Sul Reddito di cittadinanza si riapre il fronte degli stranieri. Le bozze circolate consentono l'accesso al sussidio agli extracomunitari con permesso di soggiorno e residenti in Italia da almeno cinque anni. Ma il vicepremier Luigi Di Maio ha smentito la bozza sostenendo che «la legge riguarda il diritto di cittadinanza per coloro che sono cittadini italiani». Ha poi aggiunto che il governo cambierà la norma di «lungo soggiorno» che ora equipara gli stranieri agli italiani dopo 5 anni di residenza.
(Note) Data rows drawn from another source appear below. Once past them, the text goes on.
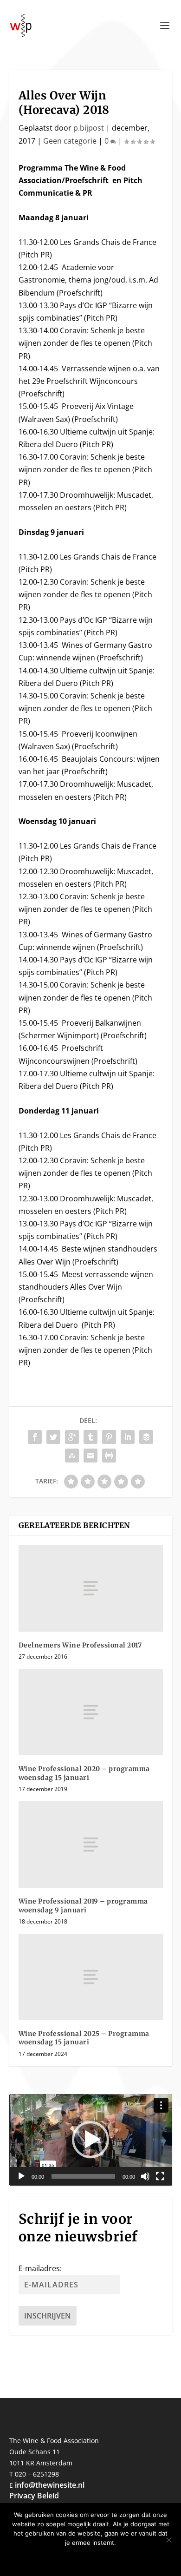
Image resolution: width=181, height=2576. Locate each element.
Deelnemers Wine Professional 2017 (80, 1645)
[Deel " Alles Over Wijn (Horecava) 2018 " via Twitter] (53, 1437)
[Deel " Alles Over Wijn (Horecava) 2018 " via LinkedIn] (127, 1437)
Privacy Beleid (34, 2495)
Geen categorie (70, 141)
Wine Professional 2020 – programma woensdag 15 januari (84, 1773)
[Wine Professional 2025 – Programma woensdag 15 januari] (91, 1977)
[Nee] (168, 2539)
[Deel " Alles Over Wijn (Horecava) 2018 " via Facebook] (35, 1437)
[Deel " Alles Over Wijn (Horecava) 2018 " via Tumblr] (90, 1437)
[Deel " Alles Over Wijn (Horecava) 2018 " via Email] (90, 1455)
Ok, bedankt (64, 2558)
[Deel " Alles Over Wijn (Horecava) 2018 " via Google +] (72, 1437)
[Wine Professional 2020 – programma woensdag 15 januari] (91, 1712)
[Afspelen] (21, 2176)
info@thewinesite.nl (49, 2485)
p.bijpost (88, 128)
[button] (90, 2139)
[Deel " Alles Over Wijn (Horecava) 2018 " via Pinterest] (109, 1437)
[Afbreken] (145, 2176)
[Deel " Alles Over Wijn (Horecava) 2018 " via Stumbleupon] (72, 1455)
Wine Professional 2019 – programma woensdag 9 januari (83, 1905)
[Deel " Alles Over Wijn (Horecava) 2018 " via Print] (109, 1455)
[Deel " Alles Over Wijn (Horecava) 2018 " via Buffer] (146, 1437)
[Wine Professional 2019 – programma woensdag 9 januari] (91, 1844)
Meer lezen (118, 2558)
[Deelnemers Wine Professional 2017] (91, 1588)
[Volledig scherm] (160, 2176)
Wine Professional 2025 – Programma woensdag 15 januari (84, 2037)
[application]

Ma gli stranieri non saranno completamente esclusi visto che «l'obiettivo è darlo agli italiani e ai lungo soggiornanti che abbiano dato un grande contributo al nostro Paese». L'idea è quella di elevare fino a 10 anni la residenza necessaria per presentare il sussidio. Ma ci sono diversi problemi, a partire dalla compatibilità con le regole comunitarie. Inoltre la limitazione non può valere per i cittadini comunitari, come per esempio i romeni o i bulgari, e dunque il governo avrebbe intenzione di estendere il requisito dei 10 anni anche agli italiani per non operare una discriminazione contraria alle norme. Ma in questo modo si taglierebbero fuori coloro che hanno lavorato temporaneamente all'estero e che vorrebbero rientrare. Un problema non secondario con la Brexit alle porte.